Pelampiasan emosional

Kedua orangtua S kebetulan pasangan yang suka bertamasya. Mereka sering memutuskan untuk pergi bertamasya ke mana pun tanpa pertimbangan akan keberadaan keluarga anaknya (S dan K, walaupun S adalah anak tunggal). Nah, pada saat kelahiran cucu yang pertama dan kemudian menjadi cucu tunggal mereka, bertepatan dengan rencana mereka berjalan-jalan ke Eropa.

Kondisi ini ditanggapi oleh K sebagai sangat keterlaluan dan akhirnya sikap kedua mertua K tersebut sering menjadi sasaran kemarahan dan kekesalan K. Pada suatu saat kedua mertua K tersebut ingin berkunjung ke rumah K untuk suatu acara keluarga besar. Dengan sigap K merasa saatnya membalas ketidakpedulian mertuanya akan kelahiran cucunya dengan mengatakan bahwa K sibuk tidak bisa menerima mereka menginap di rumahnya.

Satu sisi S merasa bahwa kemarahan istrinya terhadap kedua orangtuanya juga mewakili dirinya yang sering kesal dengan perlakuan kedua orangtuanya. Namun, pada saat yang sama, penolakan K terhadap kehadiran mertua di rumah membuat S pun tidak rela peristiwa ini membuat K dan S, menjadi ajang ungkapan emosional negatif berlanjut yang semakin ekstrem. Karena keputusan K menolak kedua orangtuanya menginap di rumah mereka, membuat rasa tidak suka S terhadap istrinya semakin besar (K semakin emosional; S semakin terdiam). Tanpa disadari, kemudian terjalin relasi segitiga (K, S, dan mertua K) yang membuat keduanya semakin sulit mendapat peluang berdamai dalam berelasi.

Solusi

1. Kedua pasangan tersebut membutuhkan psikoterapi intensif untuk perbaikan sistem relasi di antara mereka setelah terapis yakin benar bahwa mereka pada dasarnya masih menginginkan perbaikan interelasi dan interaksi dalam perkawinan di antaranya, baik demi kesejahteraan subyektif (subjective wellbeing), sebagai pasangan perkawinan, maupun bagi anak mereka, yang sedang studi di luar negeri.

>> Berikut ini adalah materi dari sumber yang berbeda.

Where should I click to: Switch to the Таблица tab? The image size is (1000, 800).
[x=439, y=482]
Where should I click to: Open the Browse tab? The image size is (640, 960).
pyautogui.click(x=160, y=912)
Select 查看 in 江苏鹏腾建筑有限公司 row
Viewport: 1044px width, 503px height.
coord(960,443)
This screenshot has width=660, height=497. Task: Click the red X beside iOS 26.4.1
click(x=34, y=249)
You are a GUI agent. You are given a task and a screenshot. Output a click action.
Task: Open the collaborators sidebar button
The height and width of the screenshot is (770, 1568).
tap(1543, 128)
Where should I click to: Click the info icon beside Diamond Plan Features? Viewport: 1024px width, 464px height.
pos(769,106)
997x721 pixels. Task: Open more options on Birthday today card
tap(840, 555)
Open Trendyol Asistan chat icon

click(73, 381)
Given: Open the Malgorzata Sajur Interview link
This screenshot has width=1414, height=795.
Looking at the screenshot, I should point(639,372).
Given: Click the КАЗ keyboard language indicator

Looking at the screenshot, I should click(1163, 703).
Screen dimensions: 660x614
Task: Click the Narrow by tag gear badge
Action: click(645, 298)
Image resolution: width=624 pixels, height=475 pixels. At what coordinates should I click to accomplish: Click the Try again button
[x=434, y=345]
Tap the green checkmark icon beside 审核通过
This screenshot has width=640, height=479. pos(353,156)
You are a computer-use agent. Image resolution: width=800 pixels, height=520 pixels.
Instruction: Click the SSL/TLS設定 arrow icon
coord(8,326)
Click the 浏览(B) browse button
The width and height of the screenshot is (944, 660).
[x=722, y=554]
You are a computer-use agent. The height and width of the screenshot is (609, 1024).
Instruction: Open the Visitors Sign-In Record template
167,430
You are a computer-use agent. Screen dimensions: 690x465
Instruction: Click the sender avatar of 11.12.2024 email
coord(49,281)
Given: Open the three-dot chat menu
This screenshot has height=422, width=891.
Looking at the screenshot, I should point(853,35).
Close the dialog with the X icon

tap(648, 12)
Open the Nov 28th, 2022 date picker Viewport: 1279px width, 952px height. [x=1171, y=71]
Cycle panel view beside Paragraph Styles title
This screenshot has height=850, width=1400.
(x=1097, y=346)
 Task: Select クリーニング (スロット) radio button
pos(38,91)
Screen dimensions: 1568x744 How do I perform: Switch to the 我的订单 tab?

2. Langkah terapi berangkat dari upaya terapis untuk membuat kedua pasangan membongkar relasi duopartit (K semakin emosional; S semakin terdiam) dan relasi tripartit (K dan S dan mertua/orangtua) dari hanya sisi kedua pasangan perkawinan tersebut, tentu saja tanpa melibatkan kedua mertua/orangtuanya.